Your objective
Render the records from the line containing "Task: Click the 40 price axis label" through the end of the records as a two-column CSV headed instruction and click. Give one row per record, with its text and its answer each in a single quoted field, line breaks replaced by spaces, and the pictures left out.

━━━ Provided material ━━━

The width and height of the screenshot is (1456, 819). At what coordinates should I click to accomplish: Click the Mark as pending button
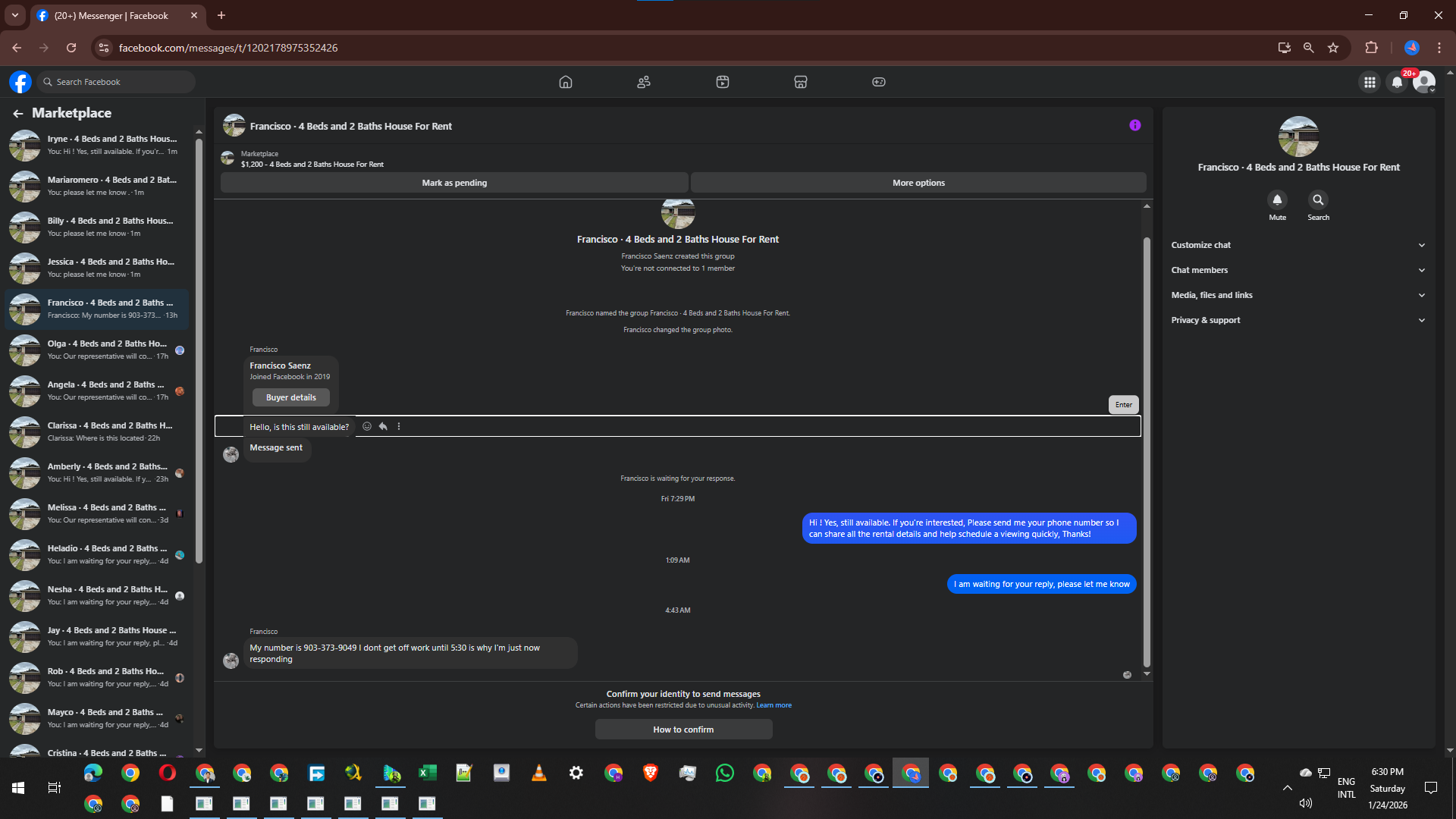[454, 183]
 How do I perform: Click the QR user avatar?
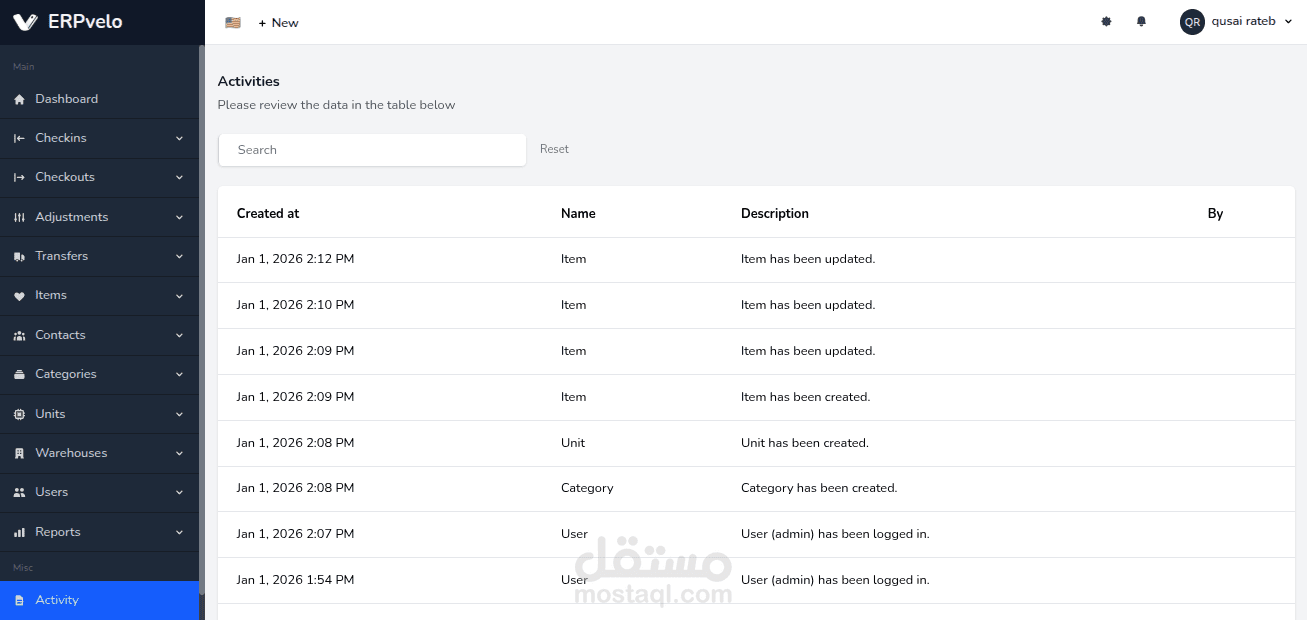(1192, 22)
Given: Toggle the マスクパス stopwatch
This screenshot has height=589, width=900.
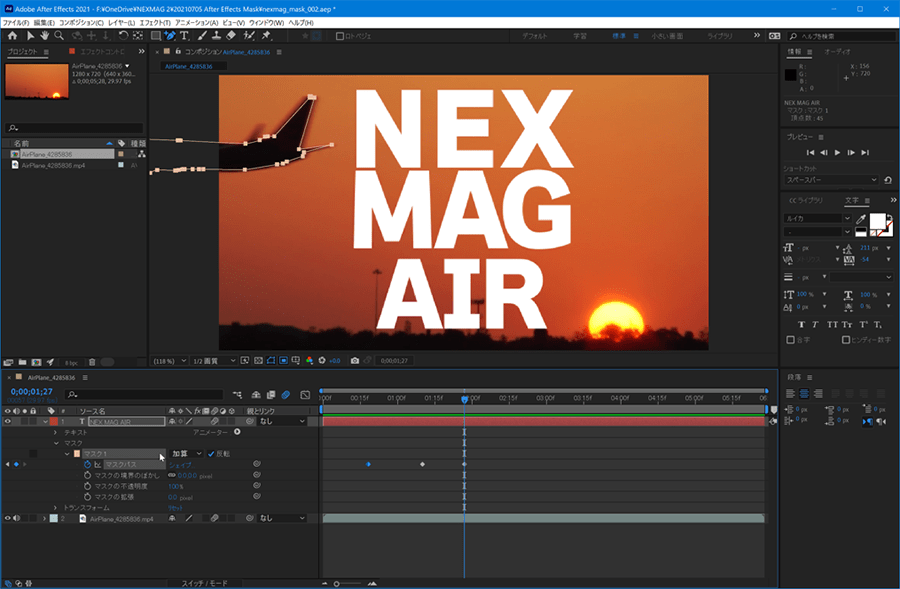Looking at the screenshot, I should tap(87, 464).
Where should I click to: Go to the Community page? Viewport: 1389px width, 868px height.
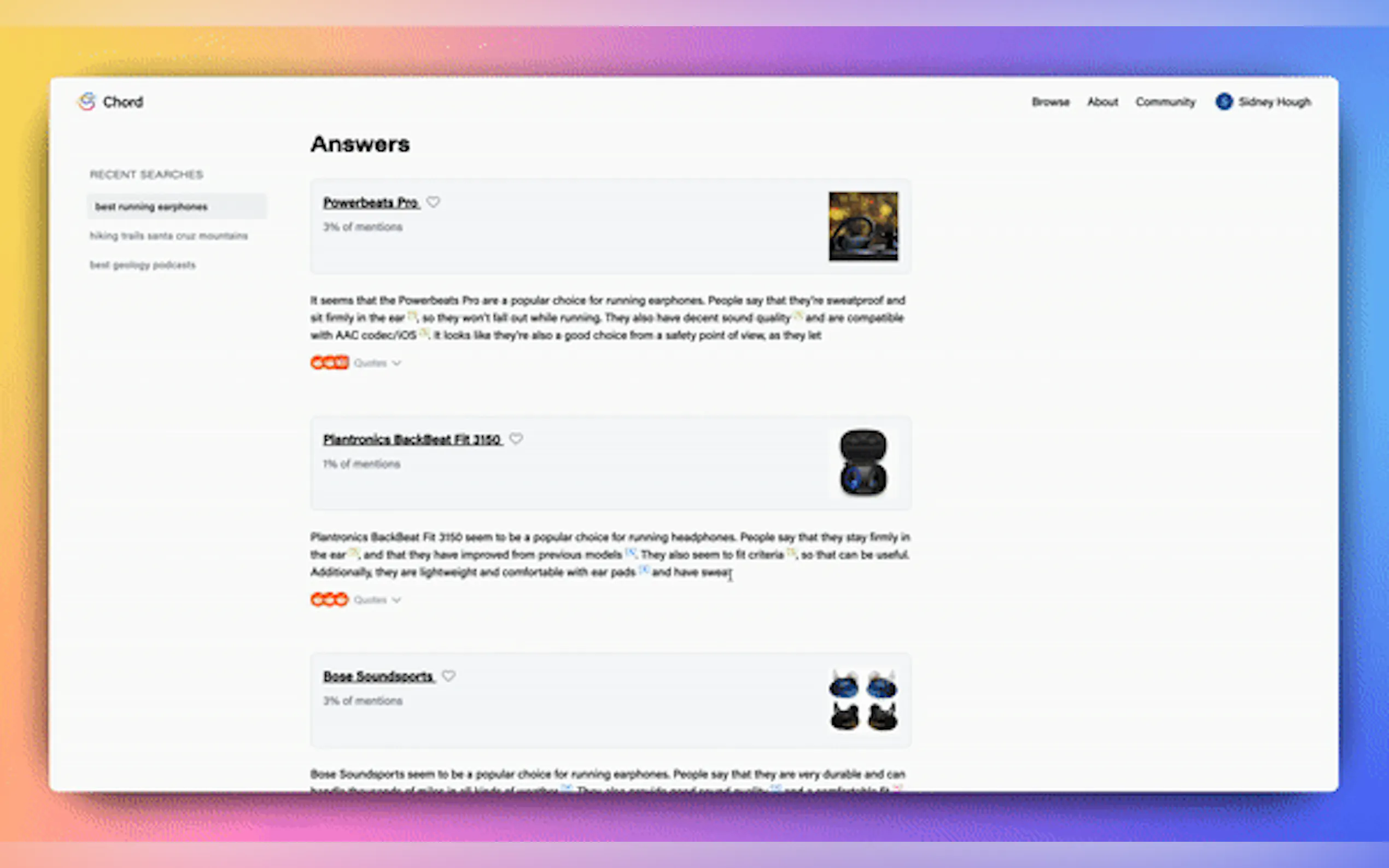pyautogui.click(x=1165, y=102)
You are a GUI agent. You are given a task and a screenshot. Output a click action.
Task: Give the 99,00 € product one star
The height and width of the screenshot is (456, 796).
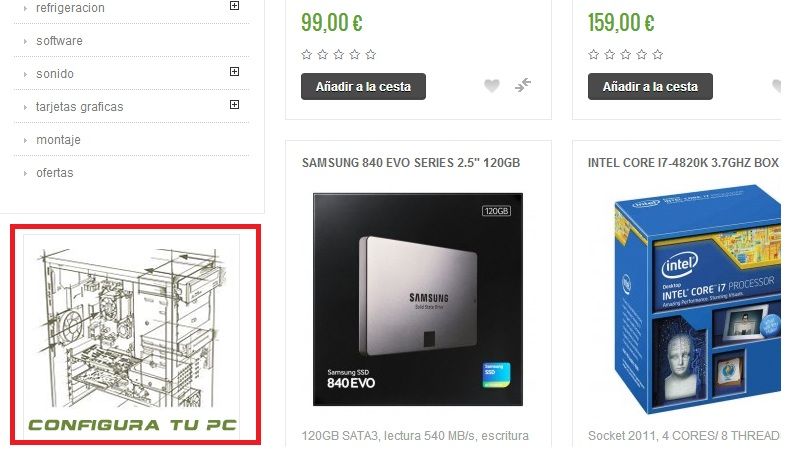(307, 54)
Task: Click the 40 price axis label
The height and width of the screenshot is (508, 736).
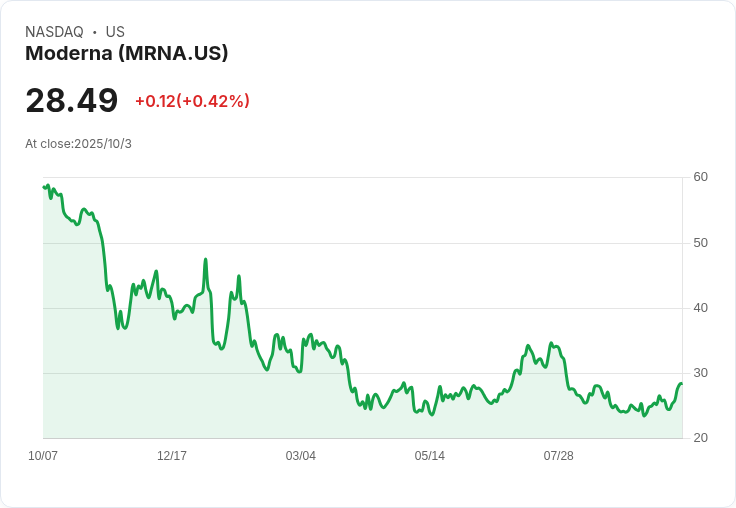Action: click(700, 308)
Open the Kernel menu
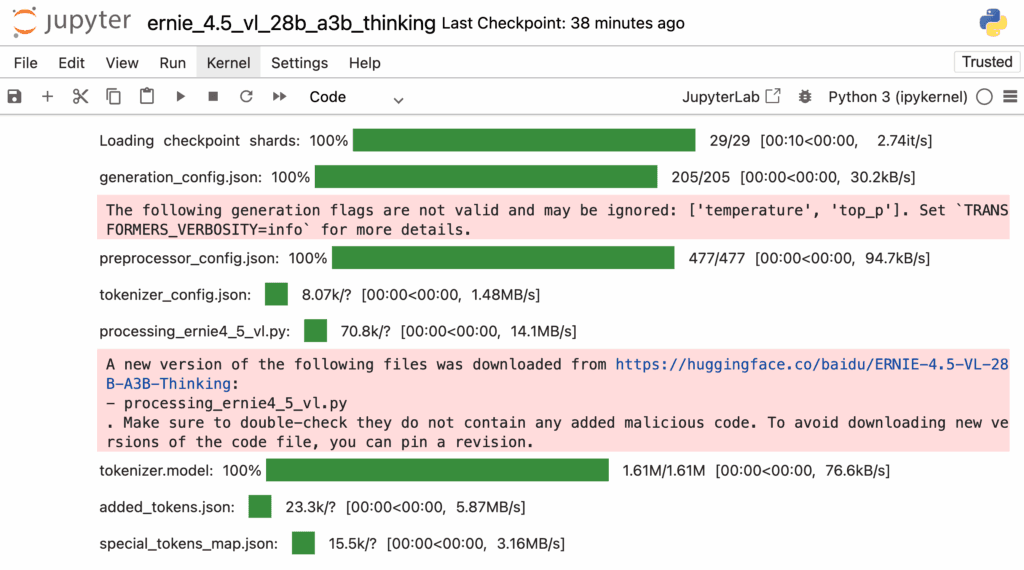The width and height of the screenshot is (1024, 570). pos(228,63)
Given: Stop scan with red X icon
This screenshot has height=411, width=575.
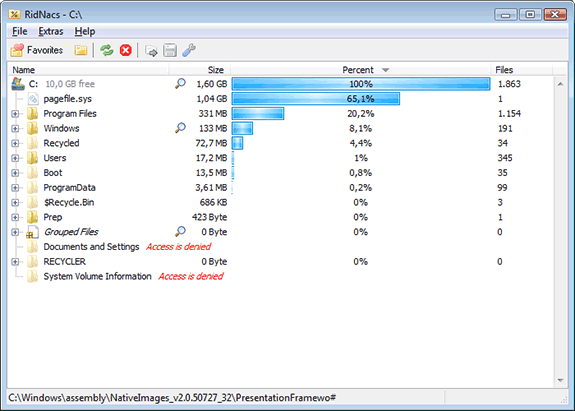Looking at the screenshot, I should (126, 50).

━━━

Result
instruction,click
"Task: Click the 40 price axis label The height and width of the screenshot is (508, 736).","Action: click(700, 308)"
"Open the Kernel menu","The width and height of the screenshot is (1024, 570). pos(228,63)"
"Given: Stop scan with red X icon This screenshot has height=411, width=575.","Looking at the screenshot, I should (126, 50)."